Pipedrive Email Marketing: Womit gelingt es am besten?
E-Mail-Marketing direkt aus Pipedrive oder mit einem spezialisierten Tool? Im Video zeigen wir die Optionen — hier ausführlich, worauf es wirklich ankommt.
Video von Simon Hesse · lädt datenschutzfreundlich (youtube-nocookie).
E-Mail-Marketing direkt aus Pipedrive
Pipedrive bringt ein eigenes Kampagnen-Feature mit. Der große Vorteil ist die enge Verzahnung mit deinem Vertrieb: Du stellst Empfängerlisten direkt aus deinen Filtern und Segmenten zusammen, und die Reaktion (geöffnet, geklickt, geantwortet) landet sofort als Signal am Kontakt und Deal. Kein Datenbruch zwischen Marketing und Vertrieb, kein Export/Import, keine doppelte Pflege. Wer eine Mail öffnet, kann direkt in der Pipeline nachgefasst werden — das ist der eigentliche Wert.

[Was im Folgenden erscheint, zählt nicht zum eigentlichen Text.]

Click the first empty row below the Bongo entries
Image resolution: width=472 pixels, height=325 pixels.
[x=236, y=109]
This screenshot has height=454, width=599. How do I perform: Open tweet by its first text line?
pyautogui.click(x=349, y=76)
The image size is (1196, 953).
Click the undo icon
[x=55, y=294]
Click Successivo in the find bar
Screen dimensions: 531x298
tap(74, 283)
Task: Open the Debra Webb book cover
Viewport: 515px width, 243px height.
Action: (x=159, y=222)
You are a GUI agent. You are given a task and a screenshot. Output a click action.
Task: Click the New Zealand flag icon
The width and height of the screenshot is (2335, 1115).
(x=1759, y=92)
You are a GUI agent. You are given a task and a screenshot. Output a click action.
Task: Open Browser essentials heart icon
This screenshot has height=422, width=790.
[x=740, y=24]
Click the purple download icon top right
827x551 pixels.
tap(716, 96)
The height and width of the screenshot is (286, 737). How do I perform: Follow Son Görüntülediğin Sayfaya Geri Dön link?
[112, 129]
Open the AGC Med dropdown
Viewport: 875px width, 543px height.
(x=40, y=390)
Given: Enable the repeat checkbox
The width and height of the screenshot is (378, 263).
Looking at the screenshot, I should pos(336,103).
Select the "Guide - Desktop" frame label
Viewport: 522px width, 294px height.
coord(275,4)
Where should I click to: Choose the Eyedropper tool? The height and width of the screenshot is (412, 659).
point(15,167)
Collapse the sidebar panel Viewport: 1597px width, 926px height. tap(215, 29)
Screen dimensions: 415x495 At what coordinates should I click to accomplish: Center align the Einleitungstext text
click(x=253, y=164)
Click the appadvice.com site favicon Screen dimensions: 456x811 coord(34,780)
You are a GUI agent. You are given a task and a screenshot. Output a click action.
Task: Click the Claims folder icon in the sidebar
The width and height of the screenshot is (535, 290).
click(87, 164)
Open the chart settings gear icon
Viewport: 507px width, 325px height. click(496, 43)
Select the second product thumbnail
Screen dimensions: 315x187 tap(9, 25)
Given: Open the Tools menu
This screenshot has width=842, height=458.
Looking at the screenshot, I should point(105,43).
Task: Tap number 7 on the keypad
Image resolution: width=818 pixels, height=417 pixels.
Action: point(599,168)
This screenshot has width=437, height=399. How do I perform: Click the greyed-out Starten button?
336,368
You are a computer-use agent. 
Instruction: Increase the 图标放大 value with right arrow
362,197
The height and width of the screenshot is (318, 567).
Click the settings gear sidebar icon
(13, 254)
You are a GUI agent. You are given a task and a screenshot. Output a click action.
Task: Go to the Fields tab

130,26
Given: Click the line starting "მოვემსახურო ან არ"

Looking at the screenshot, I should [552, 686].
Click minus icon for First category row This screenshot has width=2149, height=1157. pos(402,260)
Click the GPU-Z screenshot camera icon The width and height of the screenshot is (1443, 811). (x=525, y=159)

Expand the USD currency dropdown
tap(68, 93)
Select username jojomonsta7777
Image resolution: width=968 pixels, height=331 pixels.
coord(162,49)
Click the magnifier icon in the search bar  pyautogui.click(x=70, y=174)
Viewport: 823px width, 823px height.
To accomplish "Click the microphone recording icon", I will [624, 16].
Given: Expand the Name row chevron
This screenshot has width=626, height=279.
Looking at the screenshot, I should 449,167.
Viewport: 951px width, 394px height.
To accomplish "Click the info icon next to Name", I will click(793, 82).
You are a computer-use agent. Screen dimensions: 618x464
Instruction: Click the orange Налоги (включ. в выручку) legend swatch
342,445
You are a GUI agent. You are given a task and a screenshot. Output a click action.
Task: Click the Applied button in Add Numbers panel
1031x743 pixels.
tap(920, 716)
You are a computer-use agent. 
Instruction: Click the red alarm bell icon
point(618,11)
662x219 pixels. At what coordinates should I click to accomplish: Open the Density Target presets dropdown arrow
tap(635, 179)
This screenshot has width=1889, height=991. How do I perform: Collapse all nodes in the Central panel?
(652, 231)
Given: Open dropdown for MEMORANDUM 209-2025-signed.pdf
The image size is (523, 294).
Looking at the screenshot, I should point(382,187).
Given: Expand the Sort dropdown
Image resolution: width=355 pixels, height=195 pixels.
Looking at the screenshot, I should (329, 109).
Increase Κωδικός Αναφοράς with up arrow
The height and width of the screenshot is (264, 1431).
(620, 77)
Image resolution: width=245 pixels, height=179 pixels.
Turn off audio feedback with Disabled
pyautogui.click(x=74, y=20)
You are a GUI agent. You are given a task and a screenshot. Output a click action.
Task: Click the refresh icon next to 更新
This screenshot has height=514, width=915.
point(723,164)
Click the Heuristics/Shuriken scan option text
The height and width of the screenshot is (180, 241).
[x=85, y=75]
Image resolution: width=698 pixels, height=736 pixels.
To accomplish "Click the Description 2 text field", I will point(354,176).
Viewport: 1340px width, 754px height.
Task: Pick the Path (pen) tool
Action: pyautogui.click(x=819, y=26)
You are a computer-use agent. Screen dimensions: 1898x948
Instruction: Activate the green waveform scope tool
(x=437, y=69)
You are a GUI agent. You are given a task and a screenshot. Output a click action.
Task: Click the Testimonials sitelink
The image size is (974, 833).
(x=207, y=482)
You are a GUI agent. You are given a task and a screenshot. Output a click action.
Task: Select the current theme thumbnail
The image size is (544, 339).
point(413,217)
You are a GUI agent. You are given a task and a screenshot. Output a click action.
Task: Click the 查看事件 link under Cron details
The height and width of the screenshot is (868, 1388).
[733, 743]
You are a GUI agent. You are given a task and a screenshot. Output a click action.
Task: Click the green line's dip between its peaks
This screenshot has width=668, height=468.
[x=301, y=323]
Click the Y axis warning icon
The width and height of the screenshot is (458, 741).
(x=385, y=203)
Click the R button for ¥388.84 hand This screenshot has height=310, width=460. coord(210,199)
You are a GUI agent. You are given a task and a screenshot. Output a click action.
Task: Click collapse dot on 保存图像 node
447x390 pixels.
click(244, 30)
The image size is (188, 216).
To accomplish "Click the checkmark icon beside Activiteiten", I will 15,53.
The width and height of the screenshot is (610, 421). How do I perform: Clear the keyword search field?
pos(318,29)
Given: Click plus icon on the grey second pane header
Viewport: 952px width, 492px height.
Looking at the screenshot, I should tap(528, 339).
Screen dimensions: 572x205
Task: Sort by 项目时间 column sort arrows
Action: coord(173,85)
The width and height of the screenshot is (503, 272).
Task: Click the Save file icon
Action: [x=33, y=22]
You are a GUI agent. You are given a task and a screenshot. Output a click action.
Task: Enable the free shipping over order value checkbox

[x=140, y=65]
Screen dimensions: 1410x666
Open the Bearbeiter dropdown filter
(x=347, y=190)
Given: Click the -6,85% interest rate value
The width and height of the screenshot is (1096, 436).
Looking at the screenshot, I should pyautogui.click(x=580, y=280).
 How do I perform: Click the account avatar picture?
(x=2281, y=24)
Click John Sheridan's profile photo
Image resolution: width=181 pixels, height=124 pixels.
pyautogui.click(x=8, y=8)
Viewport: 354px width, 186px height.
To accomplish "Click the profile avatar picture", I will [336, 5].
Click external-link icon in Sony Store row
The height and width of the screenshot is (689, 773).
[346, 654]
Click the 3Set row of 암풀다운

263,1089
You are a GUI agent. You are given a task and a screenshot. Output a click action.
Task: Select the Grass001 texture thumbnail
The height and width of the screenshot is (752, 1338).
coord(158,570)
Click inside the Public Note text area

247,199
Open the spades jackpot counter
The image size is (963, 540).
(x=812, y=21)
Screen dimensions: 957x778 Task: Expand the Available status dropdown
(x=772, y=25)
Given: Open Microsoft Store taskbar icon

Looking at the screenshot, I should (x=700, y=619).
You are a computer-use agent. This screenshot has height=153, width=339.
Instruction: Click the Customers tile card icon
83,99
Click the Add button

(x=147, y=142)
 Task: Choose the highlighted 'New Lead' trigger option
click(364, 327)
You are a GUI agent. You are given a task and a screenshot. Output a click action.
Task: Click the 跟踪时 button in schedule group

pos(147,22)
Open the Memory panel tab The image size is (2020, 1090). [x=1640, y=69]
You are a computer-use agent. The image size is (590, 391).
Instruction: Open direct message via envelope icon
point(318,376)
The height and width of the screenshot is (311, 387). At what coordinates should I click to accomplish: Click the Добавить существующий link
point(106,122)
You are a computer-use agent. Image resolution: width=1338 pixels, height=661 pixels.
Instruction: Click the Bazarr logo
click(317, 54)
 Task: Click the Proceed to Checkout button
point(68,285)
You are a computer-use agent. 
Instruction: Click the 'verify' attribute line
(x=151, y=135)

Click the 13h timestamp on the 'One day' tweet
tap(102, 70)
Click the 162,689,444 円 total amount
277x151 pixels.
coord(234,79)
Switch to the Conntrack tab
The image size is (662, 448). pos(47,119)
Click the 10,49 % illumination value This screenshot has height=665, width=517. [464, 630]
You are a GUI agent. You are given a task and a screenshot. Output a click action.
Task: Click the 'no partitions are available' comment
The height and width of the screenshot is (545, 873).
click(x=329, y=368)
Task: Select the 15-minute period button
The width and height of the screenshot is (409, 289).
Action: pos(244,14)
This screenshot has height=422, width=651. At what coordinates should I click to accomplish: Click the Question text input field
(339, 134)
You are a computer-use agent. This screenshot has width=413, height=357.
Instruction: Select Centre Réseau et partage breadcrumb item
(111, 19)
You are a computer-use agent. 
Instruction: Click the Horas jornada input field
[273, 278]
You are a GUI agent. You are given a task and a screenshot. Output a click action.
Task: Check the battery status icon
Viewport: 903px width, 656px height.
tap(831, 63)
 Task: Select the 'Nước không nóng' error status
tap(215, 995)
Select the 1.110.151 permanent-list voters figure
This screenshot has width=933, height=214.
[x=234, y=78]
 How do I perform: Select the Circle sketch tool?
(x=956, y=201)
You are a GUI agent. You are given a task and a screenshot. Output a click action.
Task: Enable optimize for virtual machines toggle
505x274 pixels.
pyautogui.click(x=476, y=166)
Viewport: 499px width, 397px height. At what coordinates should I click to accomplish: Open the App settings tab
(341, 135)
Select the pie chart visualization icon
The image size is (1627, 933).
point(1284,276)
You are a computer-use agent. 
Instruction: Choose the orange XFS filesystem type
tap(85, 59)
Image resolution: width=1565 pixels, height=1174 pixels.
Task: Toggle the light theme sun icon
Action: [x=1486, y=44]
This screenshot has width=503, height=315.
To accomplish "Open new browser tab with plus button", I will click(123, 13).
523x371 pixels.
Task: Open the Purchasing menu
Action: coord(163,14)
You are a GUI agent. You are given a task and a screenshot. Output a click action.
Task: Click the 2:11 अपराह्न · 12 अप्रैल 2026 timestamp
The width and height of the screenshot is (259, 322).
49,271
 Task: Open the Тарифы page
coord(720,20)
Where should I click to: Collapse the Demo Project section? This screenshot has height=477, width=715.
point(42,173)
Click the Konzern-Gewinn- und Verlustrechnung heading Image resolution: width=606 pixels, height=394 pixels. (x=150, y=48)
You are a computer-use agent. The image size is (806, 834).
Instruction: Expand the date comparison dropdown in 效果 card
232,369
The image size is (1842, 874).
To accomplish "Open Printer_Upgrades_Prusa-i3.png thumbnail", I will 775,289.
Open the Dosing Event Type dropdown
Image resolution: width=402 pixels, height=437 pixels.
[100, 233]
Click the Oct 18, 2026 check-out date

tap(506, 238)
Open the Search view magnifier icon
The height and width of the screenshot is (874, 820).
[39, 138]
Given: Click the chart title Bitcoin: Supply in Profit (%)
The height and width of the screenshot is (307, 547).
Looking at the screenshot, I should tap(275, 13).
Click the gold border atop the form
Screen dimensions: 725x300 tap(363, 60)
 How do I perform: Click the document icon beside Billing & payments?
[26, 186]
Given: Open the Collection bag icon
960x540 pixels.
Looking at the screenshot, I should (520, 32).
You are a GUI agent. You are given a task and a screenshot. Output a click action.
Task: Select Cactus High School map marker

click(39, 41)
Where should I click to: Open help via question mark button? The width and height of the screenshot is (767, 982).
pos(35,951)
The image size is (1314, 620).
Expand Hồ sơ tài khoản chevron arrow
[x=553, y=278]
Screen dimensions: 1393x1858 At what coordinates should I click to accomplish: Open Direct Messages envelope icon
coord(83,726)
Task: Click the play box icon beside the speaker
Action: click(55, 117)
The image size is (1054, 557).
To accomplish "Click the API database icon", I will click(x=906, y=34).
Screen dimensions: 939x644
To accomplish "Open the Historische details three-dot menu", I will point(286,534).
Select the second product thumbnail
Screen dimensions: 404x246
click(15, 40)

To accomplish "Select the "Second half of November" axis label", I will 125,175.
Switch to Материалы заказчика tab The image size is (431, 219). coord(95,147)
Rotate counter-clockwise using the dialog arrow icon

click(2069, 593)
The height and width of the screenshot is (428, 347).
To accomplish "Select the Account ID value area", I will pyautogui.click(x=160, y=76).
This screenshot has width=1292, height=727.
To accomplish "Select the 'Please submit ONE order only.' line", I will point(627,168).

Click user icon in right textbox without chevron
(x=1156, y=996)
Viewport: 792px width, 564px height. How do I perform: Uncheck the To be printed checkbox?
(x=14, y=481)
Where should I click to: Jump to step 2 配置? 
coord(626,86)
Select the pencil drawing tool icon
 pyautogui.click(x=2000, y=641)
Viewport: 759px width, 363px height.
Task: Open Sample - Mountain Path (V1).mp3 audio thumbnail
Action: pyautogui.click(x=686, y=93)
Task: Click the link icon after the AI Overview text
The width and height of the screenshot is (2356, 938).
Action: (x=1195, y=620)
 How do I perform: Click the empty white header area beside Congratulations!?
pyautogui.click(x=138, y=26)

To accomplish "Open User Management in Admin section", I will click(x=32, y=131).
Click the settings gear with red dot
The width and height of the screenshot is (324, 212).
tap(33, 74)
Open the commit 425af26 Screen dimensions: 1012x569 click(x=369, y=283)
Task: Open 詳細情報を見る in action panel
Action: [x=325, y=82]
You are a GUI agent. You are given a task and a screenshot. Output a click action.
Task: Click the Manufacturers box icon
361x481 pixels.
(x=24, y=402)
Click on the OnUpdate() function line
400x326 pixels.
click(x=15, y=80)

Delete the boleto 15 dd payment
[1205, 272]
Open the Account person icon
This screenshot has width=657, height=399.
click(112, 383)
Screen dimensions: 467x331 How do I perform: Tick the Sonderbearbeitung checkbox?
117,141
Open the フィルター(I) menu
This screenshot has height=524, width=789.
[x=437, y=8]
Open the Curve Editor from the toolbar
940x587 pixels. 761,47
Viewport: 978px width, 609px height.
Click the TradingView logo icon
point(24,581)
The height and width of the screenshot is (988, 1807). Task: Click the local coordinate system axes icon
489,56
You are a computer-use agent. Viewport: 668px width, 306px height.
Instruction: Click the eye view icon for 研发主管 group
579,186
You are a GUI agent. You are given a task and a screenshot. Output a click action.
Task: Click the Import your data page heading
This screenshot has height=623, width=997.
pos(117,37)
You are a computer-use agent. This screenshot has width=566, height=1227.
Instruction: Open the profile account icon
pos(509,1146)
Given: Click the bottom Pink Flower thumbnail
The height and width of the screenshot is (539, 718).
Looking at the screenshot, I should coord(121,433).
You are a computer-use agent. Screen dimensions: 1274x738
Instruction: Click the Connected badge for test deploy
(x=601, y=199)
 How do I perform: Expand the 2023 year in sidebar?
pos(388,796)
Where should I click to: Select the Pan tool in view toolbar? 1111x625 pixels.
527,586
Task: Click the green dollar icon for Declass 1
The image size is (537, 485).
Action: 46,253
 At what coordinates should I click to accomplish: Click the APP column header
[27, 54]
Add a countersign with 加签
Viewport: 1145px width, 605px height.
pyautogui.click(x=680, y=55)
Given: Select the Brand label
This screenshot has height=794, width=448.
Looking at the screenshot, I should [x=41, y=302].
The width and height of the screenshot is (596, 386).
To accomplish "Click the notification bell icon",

Die Grenzen: Bei sehr aufwändigem Design, riesigen Verteilern oder komplexen mehrstufigen Newsletter-Strecken stößt das eingebaute Feature irgendwann an seine Kapazität.
Wann sich ein spezialisiertes Tool lohnt
Dedizierte E-Mail-Marketing-Tools (Brevo, Mailchimp & Co.) können mehr beim Design, bei sehr großen Volumina und bei ausgefeilten Automationsstrecken. Der Preis dafür: Deine Kontakte und Reaktionen liegen dann in einem zweiten System — das musst du sauber an Pipedrive anbinden, sonst zerfällt das Bild wieder in zwei Hälften.
Faustregel: Solange Marketing und Vertrieb eng verzahnt sind und die Reaktion sofort im Deal sichtbar sein soll, ist Pipedrives eingebautes Kampagnen-Feature die reibungsärmste Wahl. Wird es reines Massen-Marketing an zehntausende Adressen, gehört es in ein Spezialtool — angebunden an Pipedrive.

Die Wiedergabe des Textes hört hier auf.